Below are some records; return all of them exactly as they are.

Records for processing: Begin

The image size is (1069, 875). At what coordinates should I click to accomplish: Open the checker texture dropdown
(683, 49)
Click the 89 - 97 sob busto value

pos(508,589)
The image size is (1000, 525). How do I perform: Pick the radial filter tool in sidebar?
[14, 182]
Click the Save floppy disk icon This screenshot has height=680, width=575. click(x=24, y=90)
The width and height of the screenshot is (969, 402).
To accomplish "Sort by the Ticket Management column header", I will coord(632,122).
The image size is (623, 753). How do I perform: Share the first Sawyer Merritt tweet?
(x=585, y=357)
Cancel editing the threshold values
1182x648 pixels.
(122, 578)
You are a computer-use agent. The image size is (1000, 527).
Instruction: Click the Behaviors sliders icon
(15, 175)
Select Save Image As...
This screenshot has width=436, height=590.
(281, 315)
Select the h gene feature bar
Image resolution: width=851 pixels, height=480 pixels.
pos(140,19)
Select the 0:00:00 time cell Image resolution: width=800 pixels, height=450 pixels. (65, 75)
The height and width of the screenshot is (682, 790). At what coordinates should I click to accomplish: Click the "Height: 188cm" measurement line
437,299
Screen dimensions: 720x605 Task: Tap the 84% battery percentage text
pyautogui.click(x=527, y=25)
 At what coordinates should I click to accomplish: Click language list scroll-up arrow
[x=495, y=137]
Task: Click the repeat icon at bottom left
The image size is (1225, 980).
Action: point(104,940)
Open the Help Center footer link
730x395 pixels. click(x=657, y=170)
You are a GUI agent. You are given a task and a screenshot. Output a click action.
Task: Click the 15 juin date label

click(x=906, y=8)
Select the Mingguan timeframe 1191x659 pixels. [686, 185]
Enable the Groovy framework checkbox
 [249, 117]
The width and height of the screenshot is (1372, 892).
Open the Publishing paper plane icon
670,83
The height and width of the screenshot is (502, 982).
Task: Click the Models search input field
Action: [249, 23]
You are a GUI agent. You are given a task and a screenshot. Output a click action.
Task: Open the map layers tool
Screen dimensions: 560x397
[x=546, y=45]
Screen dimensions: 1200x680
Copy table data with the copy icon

Records for processing: End

Response for this exercise:
The image size is (1069, 875). At what coordinates should I click to accomplish: Open the checker texture dropdown
(683, 49)
Click the 89 - 97 sob busto value

pos(508,589)
The image size is (1000, 525). How do I perform: Pick the radial filter tool in sidebar?
[14, 182]
Click the Save floppy disk icon This screenshot has height=680, width=575. click(x=24, y=90)
The width and height of the screenshot is (969, 402).
To accomplish "Sort by the Ticket Management column header", I will coord(632,122).
The image size is (623, 753). How do I perform: Share the first Sawyer Merritt tweet?
(x=585, y=357)
Cancel editing the threshold values
1182x648 pixels.
(122, 578)
You are a computer-use agent. The image size is (1000, 527).
Instruction: Click the Behaviors sliders icon
(15, 175)
Select Save Image As...
This screenshot has width=436, height=590.
(281, 315)
Select the h gene feature bar
Image resolution: width=851 pixels, height=480 pixels.
pos(140,19)
Select the 0:00:00 time cell Image resolution: width=800 pixels, height=450 pixels. (65, 75)
The height and width of the screenshot is (682, 790). At what coordinates should I click to accomplish: Click the "Height: 188cm" measurement line
437,299
Screen dimensions: 720x605 Task: Tap the 84% battery percentage text
pyautogui.click(x=527, y=25)
 At what coordinates should I click to accomplish: Click language list scroll-up arrow
[x=495, y=137]
Task: Click the repeat icon at bottom left
The image size is (1225, 980).
Action: point(104,940)
Open the Help Center footer link
730x395 pixels. click(x=657, y=170)
You are a GUI agent. You are given a task and a screenshot. Output a click action.
Task: Click the 15 juin date label

click(x=906, y=8)
Select the Mingguan timeframe 1191x659 pixels. [686, 185]
Enable the Groovy framework checkbox
 [249, 117]
The width and height of the screenshot is (1372, 892).
Open the Publishing paper plane icon
670,83
The height and width of the screenshot is (502, 982).
Task: Click the Models search input field
Action: [249, 23]
You are a GUI agent. You are given a task and a screenshot. Output a click action.
Task: Open the map layers tool
Screen dimensions: 560x397
[x=546, y=45]
Screen dimensions: 1200x680
Copy table data with the copy icon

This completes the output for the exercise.